One focus of the coming work will be to visualise how research is done on the finds from the mines, i.e. which analyses are performed, which techniques are used for the analyses and which labs are commissioned to perform them. It will soon be possible with the aid of VR glasses to start out in the Hallstatt mine, teleport to the dendrochronology lab analysing the wooden tools or to the core scanning lab analysing the sediment cores. A basic lab tour via 360° panoramas is already available.

4.2 Sustainability Parcour

To actively engage people visiting this World Heritage site, in cooperation with the Salzwelten GmbH we developed a sustainability parcour through the High Valley. This themed adventure trail is aimed at families with children. At various points on the trail visitors have to solve riddles and challenges revolving around raw materials and resource consumption. One of the main messages is the relation between energy need and resource consumption, as well as historical and processual thinking.

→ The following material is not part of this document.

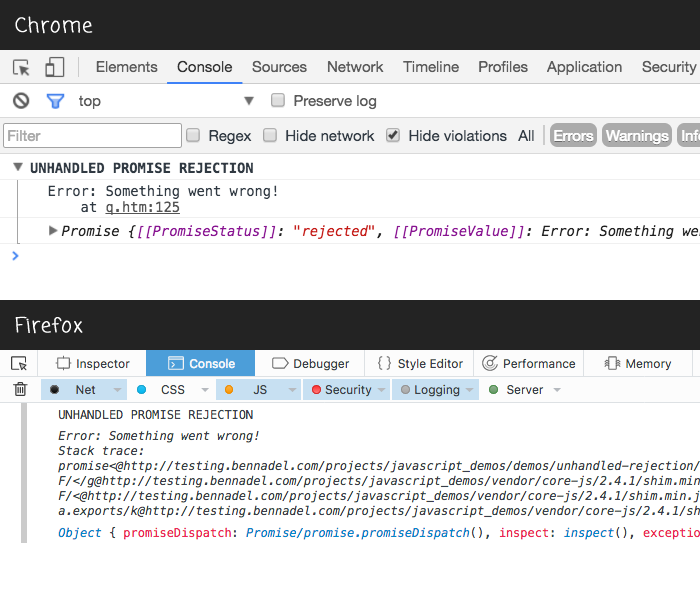Open the Firefox Performance panel
The image size is (700, 595).
pyautogui.click(x=528, y=364)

4.3 Hallstatt Game(s) – learning and engaging through gaming

To contribute to the creation of transformative knowledge and to promote the establishment of participatory structures we plan to develop a serious game based on the history of this landscape, one that revolves around sustainability themes such as resource consumption, human-environment relations and that strengthens system and complexity thinking. This will also allow us to target new audiences.

5. Conclusions

Resilient long-term socio-ecological systems are characterised by a thorough understanding and respect of system boundaries and an efficient social compliance management preventing overshoot (Ostrom 2015). Reconstructing the evolution of these systems and observing their dynamics using computer modelling provides the basis for a thorough and specific understanding of these systems. This understanding is urgently needed to enable a successful translation of past practices into socially acceptable practices for the societies of the 21st century. These objectives can only be achieved through inter- and transdisciplinary research frameworks. Archaeology alongside Earth and Bio Sciences as well as Complexity Research can contribute to these objectives.

Going from research to public engagement and further to effective translation of research results into societal practice requires substantial transdisciplinary expertise. Archaeologists can play an important role in forming these partnerships, as we usually have good networks with local institutions and individuals. Field campaigns where a large number of stakeholders have to be contacted and informed about research objectives and methods can serve as focal points for community engagement and community building. Archaeology in general has the potential to teach systems and complexity perspectives as well as to educate about the value of raw material and resource consumption. Again, this can only be done well in cooperation with other fields of expertise. Finally, networking with other initiatives is essential to build critical mass and bring together the necessary expertise.

Acknowledgements

We thank our many supporters who have provided us with financial, infrastructural and organisational support. Especially we would like to thank the Austrian Academy of Sciences (Earth System Science programme), the University of Innsbruck, GeoForschungsZentrum Potsdam, the Federal Foreign Office and the Bundestag of the Federal Republic of Germany for supporting the programme Groundcheck, the German Archaeological Institute, the Salinen Austria AG, the Salzwelten GmbH, the Austrian Forestry Service, the association Freunde des NHM Wien, UWITEC Gmbh, Frauenhofer IEG, the municipalities of Hallstatt, Obertraun and Bad Goisern, the fire brigade and water police Hallstatt as well as the farming associations Grafenbergalm, Schildenwangalm and Weißenbach, the federal countries of Upper Austria and Styria, and Bodo Hell.